--- begin Provided text ---
Guest Co-Author: John Tomaine

On March 16, 2017, the U.S. District Court for the Northern District of Georgia released its decision in InComm Holdings, Inc. v. Great American Insurance Company. The Court held that Great American’s computer fraud coverage did not respond where holders of prepaid debit cards used multiple simultaneous telephone calls to exploit a coding error in the insured’s computer system, thereby fraudulently increasing the balances on the cards. The Court also applied the recent appellate decisions in Apache (see our October 24, 2016 post) and Pestmaster (see our August 4, 2016 post) in holding that the loss scenario did not meet the direct loss requirement in the computer fraud insuring agreement.

The Facts

InComm was a debit card processor. Individuals could purchase prepaid debit cards issued by banks and then utilize InComm’s system to load funds onto those cards. InComm’s processing system consisted of an Interactive Voice Response (IVR) system and an Application Processing System (APS). The IVR system permitted cardholders, using telephone voice commands or touchtone codes, to load credit onto their cards. The APS provided transaction processing in respect of transaction instructions received through the IVR system. After the APS carried out the requested instruction, it would communicate the result to the IVR system, which would then report the result to the cardholder.

To add value to a card, a cardholder could purchase a chit from a retailer, which would then relay the funds to InComm by transferring them to an account maintained by InComm with Wells Fargo. To redeem the chit, the cardholder would call the IVR system and provide the unique PIN printed on the chit. The IVR system would then relay the information to the APS, which would verify the data and then add the value of the chit to the card.

After a chit is redeemed, InComm transfers the equivalent amount of funds to the bank that issued the card. The funds are then maintained by the issuing bank for the benefit of the cardholder until the cardholder makes a purchase, at which point the issuing bank remits funds to the vendor. InComm is not involved in payments by banks to vendors.

InComm contracted with Bancorp to serve as program manager for cards issued by Bancorp. When a Bancorp cardholder redeemed a chit, InComm would transfer the equivalent dollar amount from its Wells Fargo account to a special settlement account held at Bancorp in Bancorp’s name. The InComm-Bancorp contract provided that “[Bancorp] shall hold all Cardholder Balances in a fiduciary or custodial manner on behalf of [InComm] as holder[ ] of the Cardholder Balances for the benefit of Cardholders” and that “all Cardholder Balances shall be held in trust for the benefit of the Cardholders”.
--- end Provided text ---
Exercises:
a – Please answer these questions from the InComm case summary, marking each answer with the same numeral:
(i) On what date did the court release its decision?
(ii) What two systems made up InComm's processing system?
(iii) At which bank did InComm keep the account that received funds from retailers?
b – Continue the InComm case summary from its last sentence.
--- begin Given entries ---
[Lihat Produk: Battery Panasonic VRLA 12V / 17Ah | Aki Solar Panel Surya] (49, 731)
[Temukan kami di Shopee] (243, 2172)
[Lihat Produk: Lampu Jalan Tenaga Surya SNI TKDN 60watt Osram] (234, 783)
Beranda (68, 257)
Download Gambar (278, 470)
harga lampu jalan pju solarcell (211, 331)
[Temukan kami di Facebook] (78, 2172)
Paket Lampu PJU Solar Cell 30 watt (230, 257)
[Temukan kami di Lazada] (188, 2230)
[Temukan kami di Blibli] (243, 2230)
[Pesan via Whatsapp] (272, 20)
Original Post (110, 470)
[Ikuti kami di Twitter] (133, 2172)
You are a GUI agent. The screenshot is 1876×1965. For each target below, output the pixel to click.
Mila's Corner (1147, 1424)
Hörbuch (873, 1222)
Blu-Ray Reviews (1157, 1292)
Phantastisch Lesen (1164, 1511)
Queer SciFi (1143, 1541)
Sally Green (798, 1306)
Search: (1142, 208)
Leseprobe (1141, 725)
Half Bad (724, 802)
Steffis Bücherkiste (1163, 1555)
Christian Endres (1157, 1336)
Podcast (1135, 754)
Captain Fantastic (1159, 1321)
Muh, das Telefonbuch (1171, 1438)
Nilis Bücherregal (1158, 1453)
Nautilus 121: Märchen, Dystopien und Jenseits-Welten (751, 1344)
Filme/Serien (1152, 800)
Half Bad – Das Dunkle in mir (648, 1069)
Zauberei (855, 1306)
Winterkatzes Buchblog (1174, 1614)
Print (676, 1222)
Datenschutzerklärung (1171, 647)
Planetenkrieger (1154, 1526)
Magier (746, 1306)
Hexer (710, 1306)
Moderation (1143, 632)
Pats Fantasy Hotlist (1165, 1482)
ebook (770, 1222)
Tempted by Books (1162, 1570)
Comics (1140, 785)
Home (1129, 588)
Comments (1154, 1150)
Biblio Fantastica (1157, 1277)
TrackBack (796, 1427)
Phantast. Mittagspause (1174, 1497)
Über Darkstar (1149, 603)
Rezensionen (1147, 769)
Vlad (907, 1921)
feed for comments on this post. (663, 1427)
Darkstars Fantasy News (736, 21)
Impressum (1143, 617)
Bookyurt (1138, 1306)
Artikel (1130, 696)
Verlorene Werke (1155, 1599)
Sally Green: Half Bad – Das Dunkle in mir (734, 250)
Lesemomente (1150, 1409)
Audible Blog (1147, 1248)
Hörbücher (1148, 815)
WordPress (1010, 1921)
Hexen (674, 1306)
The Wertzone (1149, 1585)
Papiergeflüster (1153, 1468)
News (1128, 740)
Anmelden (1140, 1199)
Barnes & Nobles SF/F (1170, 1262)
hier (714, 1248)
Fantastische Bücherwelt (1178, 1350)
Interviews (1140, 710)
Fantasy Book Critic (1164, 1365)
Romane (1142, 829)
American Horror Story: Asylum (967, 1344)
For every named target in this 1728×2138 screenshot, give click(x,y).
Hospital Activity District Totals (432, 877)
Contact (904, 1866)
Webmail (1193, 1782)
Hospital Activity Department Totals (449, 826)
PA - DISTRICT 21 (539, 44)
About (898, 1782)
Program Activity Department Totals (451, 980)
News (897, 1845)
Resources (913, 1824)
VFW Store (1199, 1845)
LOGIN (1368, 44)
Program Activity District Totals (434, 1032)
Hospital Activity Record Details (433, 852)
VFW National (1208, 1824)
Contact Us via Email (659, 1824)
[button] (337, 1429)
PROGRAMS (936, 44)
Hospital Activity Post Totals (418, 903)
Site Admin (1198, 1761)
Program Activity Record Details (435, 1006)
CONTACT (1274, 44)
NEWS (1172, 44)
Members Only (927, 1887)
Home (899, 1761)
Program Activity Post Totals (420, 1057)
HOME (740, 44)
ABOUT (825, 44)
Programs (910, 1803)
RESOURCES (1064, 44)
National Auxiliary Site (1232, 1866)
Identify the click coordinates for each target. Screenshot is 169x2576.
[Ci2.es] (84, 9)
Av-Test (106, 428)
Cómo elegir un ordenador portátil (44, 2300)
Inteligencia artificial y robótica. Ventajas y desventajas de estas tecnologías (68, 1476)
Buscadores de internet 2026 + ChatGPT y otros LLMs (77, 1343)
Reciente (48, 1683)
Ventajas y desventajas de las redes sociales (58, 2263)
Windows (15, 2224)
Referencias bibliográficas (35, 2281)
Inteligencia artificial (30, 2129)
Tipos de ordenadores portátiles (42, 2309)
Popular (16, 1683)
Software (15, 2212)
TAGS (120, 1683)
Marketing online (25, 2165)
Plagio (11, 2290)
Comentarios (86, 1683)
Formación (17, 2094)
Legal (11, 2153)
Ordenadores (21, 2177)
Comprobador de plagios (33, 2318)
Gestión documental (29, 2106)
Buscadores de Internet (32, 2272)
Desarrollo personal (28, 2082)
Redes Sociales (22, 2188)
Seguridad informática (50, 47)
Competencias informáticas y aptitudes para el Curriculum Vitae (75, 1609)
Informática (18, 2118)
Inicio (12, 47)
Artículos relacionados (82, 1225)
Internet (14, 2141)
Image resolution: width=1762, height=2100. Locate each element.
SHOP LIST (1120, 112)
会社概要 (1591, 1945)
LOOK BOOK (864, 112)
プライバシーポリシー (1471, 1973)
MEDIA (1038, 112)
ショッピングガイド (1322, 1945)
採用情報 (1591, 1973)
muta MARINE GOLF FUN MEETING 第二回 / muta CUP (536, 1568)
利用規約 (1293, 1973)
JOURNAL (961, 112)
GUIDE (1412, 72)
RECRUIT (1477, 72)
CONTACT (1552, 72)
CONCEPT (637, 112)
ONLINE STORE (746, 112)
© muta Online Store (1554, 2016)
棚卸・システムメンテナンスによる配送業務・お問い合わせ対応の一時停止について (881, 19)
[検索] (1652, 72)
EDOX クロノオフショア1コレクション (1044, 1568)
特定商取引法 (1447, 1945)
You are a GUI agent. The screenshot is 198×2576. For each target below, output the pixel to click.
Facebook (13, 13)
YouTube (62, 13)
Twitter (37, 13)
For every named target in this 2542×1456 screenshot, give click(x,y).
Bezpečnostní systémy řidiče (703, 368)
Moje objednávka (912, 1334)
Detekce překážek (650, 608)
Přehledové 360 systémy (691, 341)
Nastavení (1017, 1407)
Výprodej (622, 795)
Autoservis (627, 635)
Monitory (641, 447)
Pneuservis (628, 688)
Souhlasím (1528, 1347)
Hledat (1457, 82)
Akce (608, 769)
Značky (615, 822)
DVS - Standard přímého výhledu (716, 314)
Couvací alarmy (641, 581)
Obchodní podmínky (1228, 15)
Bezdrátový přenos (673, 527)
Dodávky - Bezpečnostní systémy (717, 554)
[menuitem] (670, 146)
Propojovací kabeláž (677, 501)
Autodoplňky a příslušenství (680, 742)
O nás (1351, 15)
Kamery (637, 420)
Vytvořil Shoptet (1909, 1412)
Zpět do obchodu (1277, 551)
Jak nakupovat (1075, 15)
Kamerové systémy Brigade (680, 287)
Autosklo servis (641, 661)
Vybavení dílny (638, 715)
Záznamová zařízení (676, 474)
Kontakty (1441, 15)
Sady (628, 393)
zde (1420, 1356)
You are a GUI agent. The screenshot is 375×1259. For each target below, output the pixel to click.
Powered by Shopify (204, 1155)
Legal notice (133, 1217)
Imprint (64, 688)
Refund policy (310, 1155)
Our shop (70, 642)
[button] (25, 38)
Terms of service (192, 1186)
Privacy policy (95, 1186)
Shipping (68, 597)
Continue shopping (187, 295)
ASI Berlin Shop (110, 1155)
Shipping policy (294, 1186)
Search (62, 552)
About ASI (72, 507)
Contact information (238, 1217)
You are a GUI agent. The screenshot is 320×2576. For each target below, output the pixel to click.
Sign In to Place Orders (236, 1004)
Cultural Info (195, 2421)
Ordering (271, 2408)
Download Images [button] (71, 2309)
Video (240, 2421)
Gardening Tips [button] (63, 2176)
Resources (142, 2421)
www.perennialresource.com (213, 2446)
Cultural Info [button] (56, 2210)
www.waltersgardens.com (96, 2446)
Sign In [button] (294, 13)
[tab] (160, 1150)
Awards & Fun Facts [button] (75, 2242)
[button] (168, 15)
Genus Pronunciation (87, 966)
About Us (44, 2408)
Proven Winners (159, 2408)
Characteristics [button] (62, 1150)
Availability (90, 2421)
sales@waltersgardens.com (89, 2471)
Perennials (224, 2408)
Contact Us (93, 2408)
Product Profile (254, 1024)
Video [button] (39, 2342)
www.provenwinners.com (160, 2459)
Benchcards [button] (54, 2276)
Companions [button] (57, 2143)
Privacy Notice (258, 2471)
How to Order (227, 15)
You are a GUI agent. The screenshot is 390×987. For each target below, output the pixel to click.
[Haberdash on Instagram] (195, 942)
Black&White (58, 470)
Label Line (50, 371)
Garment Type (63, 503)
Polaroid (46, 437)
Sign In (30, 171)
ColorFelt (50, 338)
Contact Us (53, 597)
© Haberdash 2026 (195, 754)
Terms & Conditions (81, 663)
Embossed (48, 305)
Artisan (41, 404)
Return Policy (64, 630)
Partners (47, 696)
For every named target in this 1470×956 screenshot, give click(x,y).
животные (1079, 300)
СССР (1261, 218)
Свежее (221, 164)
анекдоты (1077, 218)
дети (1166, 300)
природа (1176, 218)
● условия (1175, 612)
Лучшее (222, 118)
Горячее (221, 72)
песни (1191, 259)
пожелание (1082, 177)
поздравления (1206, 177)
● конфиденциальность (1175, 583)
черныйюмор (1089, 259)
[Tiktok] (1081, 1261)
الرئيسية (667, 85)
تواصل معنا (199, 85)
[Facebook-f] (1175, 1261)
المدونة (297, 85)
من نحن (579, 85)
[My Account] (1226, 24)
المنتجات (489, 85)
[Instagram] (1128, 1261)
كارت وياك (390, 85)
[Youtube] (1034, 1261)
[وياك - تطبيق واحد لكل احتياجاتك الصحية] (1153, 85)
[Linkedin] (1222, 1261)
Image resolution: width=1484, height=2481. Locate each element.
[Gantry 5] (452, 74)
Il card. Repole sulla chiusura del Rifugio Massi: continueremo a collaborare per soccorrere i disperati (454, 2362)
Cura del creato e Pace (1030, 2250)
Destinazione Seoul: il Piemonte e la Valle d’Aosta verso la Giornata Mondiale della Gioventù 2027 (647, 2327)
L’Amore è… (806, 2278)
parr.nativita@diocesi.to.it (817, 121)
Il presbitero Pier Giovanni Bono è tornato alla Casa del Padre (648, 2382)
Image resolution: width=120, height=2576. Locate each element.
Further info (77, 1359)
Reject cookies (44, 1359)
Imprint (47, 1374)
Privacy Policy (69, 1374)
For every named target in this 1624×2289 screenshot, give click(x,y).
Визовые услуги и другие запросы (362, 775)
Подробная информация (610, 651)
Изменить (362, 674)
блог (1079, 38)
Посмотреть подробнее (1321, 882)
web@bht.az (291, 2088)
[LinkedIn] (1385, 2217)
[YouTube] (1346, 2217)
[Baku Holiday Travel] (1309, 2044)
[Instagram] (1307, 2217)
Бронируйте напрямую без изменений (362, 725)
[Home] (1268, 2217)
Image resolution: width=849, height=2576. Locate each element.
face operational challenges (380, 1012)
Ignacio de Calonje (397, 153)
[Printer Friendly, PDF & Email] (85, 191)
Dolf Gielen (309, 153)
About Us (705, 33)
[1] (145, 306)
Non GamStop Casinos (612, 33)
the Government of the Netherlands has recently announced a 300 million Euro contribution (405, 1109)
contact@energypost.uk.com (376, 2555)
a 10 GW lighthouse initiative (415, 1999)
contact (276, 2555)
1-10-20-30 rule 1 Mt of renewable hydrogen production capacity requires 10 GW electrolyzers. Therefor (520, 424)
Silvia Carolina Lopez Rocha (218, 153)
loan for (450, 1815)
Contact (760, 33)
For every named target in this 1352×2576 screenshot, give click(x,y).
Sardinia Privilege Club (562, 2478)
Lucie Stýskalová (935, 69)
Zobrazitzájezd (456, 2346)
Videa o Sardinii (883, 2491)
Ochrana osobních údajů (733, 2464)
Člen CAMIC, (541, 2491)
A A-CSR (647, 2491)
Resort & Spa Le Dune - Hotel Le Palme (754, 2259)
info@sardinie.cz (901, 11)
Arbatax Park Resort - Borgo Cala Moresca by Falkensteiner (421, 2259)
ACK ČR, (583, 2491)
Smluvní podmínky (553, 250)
--- end Given entries ---
Expected answers:
a –
(i) March 16, 2017
(ii) An Interactive Voice Response (IVR) system and an Application Processing System (APS)
(iii) Wells Fargo

b –
For a period of several months in 2013 and 2014, there was a coding error in the IVR system which permitted a chit to be redeemed multiple times. Cardholders could exploit the coding error by making multiple simultaneous telephone calls to the IVR system, redeeming their chit multiple times, and obtaining multiples of the value of the chits, which were then used by the cardholders to make purchases. As a result of the misuse of the IVR system, InComm wired $10,769,039 to Bancorp in connection with these fraudulent transactions. Bancorp transmitted most of these funds to vendors, but currently retains $1,880,769 of the wrongfully-redeemed funds in its trust account.

The Computer Fraud Coverage

InComm submitted a claim under its computer fraud coverage, which provided that Great American would:

… pay for loss of, and loss from damage to, money, securities and other property resulting directly from the use of any computer to fraudulently cause a transfer of that property from inside the premises or banking premises:

a. to a person (other than a messenger) outside those premises; or

b. to a place outside those premises.

Great American reasoned that the cardholders had not engaged in computer fraud within the meaning of the policy, as they had utilized telephones, not computers, to make the calls. Great American also took the view that any loss to InComm was not a loss “resulting directly” from computer fraud. The Court accepted Great American’s position on both issues.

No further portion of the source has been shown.